## Brief:
Search the data below for the word "checkmark" and copy each line that holds it.

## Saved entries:
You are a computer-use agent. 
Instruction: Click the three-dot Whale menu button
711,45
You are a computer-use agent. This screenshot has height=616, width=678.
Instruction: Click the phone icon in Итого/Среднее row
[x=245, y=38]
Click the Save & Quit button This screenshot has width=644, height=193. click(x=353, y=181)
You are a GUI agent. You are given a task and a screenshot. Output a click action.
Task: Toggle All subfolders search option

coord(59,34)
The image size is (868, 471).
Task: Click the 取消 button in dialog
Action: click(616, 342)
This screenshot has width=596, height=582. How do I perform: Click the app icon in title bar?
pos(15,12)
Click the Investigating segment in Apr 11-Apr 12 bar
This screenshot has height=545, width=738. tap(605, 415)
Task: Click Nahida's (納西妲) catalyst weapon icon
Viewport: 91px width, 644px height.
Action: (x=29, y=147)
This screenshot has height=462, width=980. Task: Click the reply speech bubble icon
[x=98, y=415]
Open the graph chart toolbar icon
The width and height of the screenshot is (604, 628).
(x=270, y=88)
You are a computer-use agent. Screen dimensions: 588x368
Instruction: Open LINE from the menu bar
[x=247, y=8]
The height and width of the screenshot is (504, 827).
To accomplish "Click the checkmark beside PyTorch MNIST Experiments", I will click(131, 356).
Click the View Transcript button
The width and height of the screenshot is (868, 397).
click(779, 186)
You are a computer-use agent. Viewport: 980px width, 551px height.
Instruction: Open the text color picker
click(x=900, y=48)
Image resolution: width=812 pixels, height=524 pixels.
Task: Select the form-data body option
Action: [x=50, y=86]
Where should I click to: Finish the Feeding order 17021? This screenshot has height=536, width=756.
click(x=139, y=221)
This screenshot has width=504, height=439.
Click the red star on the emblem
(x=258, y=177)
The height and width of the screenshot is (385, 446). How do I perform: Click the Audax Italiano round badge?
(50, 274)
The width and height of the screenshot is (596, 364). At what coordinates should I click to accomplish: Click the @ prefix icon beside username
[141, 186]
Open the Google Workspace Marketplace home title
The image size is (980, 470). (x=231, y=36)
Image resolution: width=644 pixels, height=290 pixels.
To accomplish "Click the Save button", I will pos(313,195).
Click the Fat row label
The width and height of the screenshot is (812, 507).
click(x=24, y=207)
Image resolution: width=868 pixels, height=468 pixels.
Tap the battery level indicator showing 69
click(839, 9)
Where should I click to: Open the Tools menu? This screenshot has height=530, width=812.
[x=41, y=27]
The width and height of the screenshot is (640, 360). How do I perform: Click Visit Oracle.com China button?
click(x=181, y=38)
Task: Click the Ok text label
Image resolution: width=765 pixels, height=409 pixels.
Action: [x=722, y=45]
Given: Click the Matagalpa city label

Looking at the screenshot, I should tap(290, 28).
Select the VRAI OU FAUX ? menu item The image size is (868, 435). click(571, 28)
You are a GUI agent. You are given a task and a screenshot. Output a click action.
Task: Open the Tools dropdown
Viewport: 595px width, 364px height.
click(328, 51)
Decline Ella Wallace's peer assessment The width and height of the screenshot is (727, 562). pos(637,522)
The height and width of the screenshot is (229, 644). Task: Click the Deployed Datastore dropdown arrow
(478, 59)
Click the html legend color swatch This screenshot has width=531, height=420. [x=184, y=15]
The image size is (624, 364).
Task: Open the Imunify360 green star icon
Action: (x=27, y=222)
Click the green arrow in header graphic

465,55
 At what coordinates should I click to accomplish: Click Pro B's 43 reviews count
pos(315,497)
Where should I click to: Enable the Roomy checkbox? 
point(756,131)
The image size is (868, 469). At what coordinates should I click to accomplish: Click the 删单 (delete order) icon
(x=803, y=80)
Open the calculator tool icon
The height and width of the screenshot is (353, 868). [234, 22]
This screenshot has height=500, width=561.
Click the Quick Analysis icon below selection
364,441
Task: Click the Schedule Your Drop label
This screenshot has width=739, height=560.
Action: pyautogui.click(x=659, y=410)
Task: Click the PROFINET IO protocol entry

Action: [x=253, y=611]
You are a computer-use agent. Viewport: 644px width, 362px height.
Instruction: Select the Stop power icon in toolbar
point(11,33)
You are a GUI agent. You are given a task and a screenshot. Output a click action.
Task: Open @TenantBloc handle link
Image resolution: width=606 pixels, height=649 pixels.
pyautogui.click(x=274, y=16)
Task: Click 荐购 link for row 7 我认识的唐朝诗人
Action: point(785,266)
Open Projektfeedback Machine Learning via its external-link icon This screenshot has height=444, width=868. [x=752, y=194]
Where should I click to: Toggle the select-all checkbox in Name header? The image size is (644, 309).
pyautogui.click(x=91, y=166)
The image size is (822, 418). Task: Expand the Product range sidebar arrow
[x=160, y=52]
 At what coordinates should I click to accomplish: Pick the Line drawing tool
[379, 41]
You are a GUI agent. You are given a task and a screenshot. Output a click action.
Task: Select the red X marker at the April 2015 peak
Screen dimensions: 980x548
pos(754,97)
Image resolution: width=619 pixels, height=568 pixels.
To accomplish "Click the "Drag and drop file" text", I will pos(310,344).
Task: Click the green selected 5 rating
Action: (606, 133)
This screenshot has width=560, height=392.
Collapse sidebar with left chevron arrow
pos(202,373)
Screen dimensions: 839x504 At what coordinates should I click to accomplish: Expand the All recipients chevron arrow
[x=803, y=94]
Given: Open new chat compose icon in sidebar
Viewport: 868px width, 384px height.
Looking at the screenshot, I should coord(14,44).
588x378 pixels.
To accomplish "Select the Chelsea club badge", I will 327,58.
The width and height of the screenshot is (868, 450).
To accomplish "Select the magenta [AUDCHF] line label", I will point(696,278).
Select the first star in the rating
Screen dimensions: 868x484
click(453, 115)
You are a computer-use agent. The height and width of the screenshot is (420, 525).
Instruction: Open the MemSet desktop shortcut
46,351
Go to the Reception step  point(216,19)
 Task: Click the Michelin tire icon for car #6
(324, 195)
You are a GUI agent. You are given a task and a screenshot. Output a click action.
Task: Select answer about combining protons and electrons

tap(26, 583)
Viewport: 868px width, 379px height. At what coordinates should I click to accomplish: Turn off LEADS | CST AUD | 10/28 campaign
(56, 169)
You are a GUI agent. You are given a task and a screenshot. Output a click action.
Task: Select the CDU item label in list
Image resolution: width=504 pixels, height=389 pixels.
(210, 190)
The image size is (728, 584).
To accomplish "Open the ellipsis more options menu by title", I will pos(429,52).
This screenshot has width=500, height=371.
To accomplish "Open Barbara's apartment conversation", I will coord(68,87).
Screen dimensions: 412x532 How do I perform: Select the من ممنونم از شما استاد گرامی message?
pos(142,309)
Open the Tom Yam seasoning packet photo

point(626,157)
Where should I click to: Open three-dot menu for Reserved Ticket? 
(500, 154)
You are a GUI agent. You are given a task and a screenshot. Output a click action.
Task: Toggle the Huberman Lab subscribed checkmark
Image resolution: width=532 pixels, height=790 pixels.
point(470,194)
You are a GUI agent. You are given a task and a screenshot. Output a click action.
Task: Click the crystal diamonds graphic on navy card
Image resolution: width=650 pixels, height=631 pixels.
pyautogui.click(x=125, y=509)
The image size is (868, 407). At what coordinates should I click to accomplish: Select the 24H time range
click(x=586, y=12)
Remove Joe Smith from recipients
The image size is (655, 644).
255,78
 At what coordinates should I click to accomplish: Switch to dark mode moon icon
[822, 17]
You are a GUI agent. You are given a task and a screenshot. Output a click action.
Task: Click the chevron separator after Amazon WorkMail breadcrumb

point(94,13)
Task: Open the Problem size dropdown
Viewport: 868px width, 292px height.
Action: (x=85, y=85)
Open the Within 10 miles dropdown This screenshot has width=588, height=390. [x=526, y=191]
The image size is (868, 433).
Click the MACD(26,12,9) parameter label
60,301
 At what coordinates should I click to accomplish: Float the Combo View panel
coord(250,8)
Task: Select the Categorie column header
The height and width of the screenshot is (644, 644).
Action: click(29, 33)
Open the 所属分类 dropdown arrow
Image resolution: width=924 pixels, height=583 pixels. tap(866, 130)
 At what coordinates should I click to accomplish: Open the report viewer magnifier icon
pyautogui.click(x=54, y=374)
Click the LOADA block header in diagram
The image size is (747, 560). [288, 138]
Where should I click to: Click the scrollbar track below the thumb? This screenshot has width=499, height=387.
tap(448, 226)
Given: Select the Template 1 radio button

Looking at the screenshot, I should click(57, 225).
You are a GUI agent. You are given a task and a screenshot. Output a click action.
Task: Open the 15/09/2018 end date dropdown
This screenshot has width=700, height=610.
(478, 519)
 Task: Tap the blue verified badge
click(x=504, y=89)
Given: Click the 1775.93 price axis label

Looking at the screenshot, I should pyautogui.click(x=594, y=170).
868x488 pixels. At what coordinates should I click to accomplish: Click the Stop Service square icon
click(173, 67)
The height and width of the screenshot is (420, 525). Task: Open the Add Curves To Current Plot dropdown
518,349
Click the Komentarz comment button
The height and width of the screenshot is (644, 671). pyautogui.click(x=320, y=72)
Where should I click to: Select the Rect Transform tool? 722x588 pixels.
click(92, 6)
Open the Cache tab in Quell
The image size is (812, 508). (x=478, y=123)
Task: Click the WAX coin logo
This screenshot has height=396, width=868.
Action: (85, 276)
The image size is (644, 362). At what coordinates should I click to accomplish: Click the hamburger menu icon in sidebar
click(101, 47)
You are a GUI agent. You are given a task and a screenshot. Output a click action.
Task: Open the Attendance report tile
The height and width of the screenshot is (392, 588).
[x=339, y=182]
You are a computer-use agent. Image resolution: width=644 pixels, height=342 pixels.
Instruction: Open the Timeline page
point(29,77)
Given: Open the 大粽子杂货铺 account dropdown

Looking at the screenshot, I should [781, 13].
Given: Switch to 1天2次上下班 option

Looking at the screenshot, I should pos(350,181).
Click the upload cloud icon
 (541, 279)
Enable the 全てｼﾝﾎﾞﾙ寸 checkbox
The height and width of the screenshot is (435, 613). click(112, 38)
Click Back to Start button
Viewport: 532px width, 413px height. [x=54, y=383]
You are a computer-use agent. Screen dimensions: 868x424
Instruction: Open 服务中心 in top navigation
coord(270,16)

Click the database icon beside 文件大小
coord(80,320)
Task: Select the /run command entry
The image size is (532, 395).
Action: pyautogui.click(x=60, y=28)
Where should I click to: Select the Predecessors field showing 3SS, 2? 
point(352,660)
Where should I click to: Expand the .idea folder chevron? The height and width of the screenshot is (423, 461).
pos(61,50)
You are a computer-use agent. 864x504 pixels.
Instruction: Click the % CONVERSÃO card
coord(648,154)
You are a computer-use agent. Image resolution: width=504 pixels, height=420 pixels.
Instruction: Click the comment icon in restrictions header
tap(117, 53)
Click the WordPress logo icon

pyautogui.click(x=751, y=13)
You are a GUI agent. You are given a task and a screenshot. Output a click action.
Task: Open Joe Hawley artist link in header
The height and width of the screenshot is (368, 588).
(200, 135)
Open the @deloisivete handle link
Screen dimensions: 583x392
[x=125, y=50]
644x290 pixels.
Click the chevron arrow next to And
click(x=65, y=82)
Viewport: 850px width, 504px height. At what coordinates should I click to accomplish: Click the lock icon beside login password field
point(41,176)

## Answer space:
To accomplish "Click the checkmark beside PyTorch MNIST Experiments", I will click(131, 356).
Task: Toggle the Huberman Lab subscribed checkmark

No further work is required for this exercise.